Thyroid-split tracheostomy: short- and long-term outcomes

Affiliations

Thyroid-split tracheostomy: short- and long-term outcomes

Nir Tsur et al. Acta Otorhinolaryngol Ital. 2023 Apr.

Abstract

Objective: Compare long-term outcomes of thyroid-split and standard thyroid-retraction tracheostomy in a large cohort.

Methods: The healthcare database of a university-affiliated hospital was searched for past patients over 18 years of age from all of the hospital's wards on whom an ear, nose, and throat specialist performed a tracheostomy in the operating room between 2010 and 2020. Clinical data were extracted from the hospital and outpatient medical records. Life-threatening and non-life-threatening intra-operative and early and late post-operative adverse events in patients who underwent split-thyroid tracheostomy were compared with those who underwent standard tracheostomy.

Results: There was no significant difference in intra-operative and early post-operative complications, hospitalisation length, or early reoperation and death rates between the 140 (28%) thyroid-split tracheostomy patients and the 354 (72%) standard tracheostomy patients, although the thyroid-split group had more non-decannulated patients and a longer operative time.

Conclusions: Thyroid-split tracheostomy is safe and feasible. Compared to the standard procedure, it provides better exposure and a similar rate of complications, although its de-cannulation success rate is lower.

Tracheotomia con istmectomia tiroidea: risultati a breve e lungo termine.

Obiettivo: Analisi delle complicanze in un’ampia coorte di pazienti sottoposti a tracheotomia chirurgica con e senza istmotomia tiroidea.

Metodi: Un apposito database retrospettivo è stato completato, includendo tutti i pazienti maggiorenni sottoposti a tracheotomia chirurgica presso il nostro ospedale universitario nel periodo tra il 2010 e il 2020. È stata condotta un’analisi comparativa degli eventi avversi precoci, tardivi, mortali e non, insorti tra i pazienti sottoposti a tracheotomia con e senza istmotomia tiroidea.

Risultati: Non è stata riscontrata alcuna differenza statisticamente significativa in merito a complicanze intra-operatorie, post-operatorie precoci e tardive, tempo di ospedalizzazione e tasso di decessi tra i 140 pazienti (28%) sottoposti a tracheotomia con istmotomia tiroidea e i 354 (72%) sottoposti a tracheostomia senza istmotomia.
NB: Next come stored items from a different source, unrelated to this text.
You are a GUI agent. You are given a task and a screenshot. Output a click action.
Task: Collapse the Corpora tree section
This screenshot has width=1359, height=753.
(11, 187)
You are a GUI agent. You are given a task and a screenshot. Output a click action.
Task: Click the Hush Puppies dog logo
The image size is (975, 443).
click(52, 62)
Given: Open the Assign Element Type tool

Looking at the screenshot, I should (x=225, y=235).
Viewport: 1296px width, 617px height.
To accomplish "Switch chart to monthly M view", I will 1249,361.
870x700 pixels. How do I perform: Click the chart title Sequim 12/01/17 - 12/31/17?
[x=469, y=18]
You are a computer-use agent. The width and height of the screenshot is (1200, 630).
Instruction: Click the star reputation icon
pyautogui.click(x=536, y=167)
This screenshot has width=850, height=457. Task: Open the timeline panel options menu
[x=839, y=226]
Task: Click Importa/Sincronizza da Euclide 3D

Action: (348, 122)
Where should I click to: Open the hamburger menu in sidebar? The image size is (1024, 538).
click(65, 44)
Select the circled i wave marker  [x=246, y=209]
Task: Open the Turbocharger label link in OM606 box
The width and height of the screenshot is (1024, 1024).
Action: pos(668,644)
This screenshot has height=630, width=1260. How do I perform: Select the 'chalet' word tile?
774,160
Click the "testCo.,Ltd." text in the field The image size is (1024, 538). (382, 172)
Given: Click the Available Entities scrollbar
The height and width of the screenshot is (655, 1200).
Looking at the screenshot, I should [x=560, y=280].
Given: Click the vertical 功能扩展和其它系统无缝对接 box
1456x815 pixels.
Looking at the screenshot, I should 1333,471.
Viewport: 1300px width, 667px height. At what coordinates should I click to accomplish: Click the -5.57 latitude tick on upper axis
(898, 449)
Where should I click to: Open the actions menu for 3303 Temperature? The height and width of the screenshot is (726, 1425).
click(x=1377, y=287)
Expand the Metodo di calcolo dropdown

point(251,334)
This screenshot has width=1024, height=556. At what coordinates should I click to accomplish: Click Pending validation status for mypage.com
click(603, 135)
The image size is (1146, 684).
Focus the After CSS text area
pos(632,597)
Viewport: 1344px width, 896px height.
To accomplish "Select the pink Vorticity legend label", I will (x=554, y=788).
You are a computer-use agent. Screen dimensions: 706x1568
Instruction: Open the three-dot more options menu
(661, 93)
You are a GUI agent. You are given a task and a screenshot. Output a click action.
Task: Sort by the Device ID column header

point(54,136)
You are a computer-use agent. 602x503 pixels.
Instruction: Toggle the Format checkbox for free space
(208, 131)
Nella prima coorte di pazienti sono stati riscontrati un tempo operatorio maggiore e un maggior tasso di pazienti non decannulati.

Conclusioni: La tracheotomia con istmotomia tiroidea si conferma una tecnica sicura. Se paragonata alla tracheotomia senza istmotomia, permette una esposizione migliore dell’asse tracheale e un tasso di complicanze sovrapponibile, nonostante il riscontro di un minore tasso di decannulazione.

Keywords: complications; decannulation; thyroid split; tracheostomy.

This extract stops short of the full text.